Site Positioning – GPS or Total Station?

Today’s Site Positioning Systems tools that allow a variety of grade checking, positioning and measuring jobs to be performed faster throughout the life cycle of the project. The world has never seen the perfect tool that does it all. In the positioning domain, both GNSS and total stations have earned their place. Especially in the construction and machine control industries, these systems have become commonplace. GNSS has strengths over total stations and total stations have strengths over GNSS. Site Positioning Systems today, have evolved from being high precision complex surveying tools, to being much simpler and easier to use.
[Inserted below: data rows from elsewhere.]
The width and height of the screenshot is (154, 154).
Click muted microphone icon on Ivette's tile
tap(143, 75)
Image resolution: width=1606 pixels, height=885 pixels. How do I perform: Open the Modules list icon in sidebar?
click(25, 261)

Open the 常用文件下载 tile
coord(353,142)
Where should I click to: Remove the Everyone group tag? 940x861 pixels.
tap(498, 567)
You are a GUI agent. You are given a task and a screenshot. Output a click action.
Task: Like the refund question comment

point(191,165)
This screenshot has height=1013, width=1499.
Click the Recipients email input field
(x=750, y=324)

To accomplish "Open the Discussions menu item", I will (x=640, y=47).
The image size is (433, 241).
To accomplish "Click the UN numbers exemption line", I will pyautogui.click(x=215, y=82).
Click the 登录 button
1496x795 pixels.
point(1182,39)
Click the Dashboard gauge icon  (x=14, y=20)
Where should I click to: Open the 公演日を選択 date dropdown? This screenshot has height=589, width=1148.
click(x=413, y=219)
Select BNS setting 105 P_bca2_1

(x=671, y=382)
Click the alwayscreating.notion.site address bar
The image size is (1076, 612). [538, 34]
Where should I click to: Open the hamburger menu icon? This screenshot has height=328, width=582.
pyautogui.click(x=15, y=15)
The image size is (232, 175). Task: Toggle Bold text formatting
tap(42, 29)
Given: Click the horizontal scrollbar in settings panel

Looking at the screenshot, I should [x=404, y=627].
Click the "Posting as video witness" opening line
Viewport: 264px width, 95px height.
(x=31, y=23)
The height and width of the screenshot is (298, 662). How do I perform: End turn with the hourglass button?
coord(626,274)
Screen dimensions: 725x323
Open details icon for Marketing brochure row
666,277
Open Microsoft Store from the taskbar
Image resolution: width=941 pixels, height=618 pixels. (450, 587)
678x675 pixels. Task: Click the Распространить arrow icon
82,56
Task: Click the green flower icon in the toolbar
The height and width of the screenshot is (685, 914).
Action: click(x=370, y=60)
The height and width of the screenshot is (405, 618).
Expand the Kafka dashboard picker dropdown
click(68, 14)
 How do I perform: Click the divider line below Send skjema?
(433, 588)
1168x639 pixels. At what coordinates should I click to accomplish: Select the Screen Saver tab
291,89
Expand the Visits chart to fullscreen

However, one question I hear a lot is “should I use GPS or Total Stations?” There is no one right answer for this, since it really depends on a number of factors. Depending upon the type of work being performed, there is some combination of price and performance within these scales to best fit a job. But deciding upon the best solution is not always easy or obvious. But, there are some good general guidelines you can follow:

GPS receiver based systems are ideal for larger jobsites, and accuracy requirements of 8 millimeters. Since they depend on satellite signals they work best on sites with a reasonably unobstructed view of the sky. They can be used on a pole or mounted on a vehicle. As a pole mounted system GPS systems are ideal for moving about on the job site collecting a lot of data—grade checking, measuring volumes, doing asbuilts and more. As a vehicle mounted system, GPS systems provide supervisors with a view of the job site and the job progress comparable to what the operator using machine control sees. Today’s GPS receivers typically track all the major satellite constellations GPS, GLONASS, Galileo and Compass and are referred to as “GNSS receivers”. Because they are tracking more satellite constellations, GNSS receivers can provide better coverage and performance even in tough environments near buildings, under tree canopy or in deep cuttings or mines.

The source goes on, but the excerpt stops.